Thanks for input. Yes, multi-story with flat slabs. 15 stories but I'm guessing this scheme will only work towards the top and then they will have to progressively fatten up, likely becoming tied at some point down the bldg. H/25 is generous enough, that would allow me 5" which I don't think I'd do even if it works on paper.

Kootk - How do you check punching shear just at the ends, isn't the punching shear calc usually performed over the entire section? Similar to a P/A + Mc/I type check.

When providing a single curtain of reinforcement is it typical to run the horizontal down the middle and then stagger the vertical every other side to get a little more 'd'?

What min. thickness would allow you to put ties - I'm think at about 9" you could get ties in there (with two curtains of reinf).
 
The punching shear issue is a matter of some debate. Some do in fact do what you've proposed. It doesn't jive well with testing though. Eurocode has provisions that limit the shear perimeter to a three sided thing running 1.5 slab thicknesses along either side of the wall. It's pretty punitive. I've been putting stud rails at the ends of some of my walls lately.

The shear that you need to deal with can be fairly sensitive to your modelling assumptions. At a minimum, I've been assuming that any load coming in from beyond the ends of the walls is dealt with at the ends of the walls. When it's all said and done, I sometimes get better results in unit demising walls by decomposing the walls into two high aspect ratio columns at the ends. 10"x36" or something like that. It works well for punching shear, is predictable in terms of load distribution, doesn't mess with lateral much, and saves a little concrete. Just an idea.
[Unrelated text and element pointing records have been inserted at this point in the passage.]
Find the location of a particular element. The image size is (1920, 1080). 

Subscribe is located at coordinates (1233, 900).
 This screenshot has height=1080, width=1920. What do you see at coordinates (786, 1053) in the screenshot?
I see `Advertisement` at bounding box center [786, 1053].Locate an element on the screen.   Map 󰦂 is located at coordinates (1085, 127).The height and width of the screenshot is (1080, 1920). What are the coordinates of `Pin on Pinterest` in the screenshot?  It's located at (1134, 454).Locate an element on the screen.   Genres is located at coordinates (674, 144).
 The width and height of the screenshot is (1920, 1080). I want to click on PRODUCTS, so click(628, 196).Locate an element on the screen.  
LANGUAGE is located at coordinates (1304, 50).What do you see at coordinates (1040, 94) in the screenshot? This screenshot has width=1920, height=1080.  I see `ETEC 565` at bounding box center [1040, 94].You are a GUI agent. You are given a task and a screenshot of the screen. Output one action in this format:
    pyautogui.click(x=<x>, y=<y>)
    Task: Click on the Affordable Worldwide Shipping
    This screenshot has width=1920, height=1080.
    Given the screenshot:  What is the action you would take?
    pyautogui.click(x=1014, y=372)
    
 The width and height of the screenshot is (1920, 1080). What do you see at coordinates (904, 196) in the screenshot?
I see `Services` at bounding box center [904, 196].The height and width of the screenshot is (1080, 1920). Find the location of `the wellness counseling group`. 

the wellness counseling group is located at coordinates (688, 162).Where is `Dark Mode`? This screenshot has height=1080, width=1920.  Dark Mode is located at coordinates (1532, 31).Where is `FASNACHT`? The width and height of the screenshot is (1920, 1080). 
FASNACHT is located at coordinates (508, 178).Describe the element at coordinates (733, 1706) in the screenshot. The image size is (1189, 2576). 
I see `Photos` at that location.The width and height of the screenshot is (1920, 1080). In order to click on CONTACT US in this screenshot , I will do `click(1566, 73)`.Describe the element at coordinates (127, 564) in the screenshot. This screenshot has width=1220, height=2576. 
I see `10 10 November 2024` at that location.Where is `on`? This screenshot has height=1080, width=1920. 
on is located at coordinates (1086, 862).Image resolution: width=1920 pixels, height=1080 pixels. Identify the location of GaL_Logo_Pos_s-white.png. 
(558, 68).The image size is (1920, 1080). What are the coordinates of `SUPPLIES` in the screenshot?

I've never heard of staggering the vertical bars but it's a clever idea. I'm not sure how big of a constructibility issue that would be.

The greatest trick that bond stress ever pulled was convincing the world it didn't exist.
 
Ties are not common in walls, and are best not considered. A problem with very thin walls is getting the concrete compacted. With bars in the middle of a 6" wall, there is not much room for a vibrator. Even with an 8" wall reinforced in both faces, the horizontals need to be in the outer layers to allow adequate space for compaction. Allowance for adequate compaction will prevent your next question...what do we do about honeycombing?
 
When providing a single curtain of reinforcement is it typical to run the horizontal down the middle and then stagger the vertical every other side to get a little more 'd'?

You wouldn't want to do that. Either go single mat or double mat.
Staggering vertical bars is difficult and you are essentially using a double mat of bars anyway as they need to have horizontal bars to tie to for stability anyway I'd think.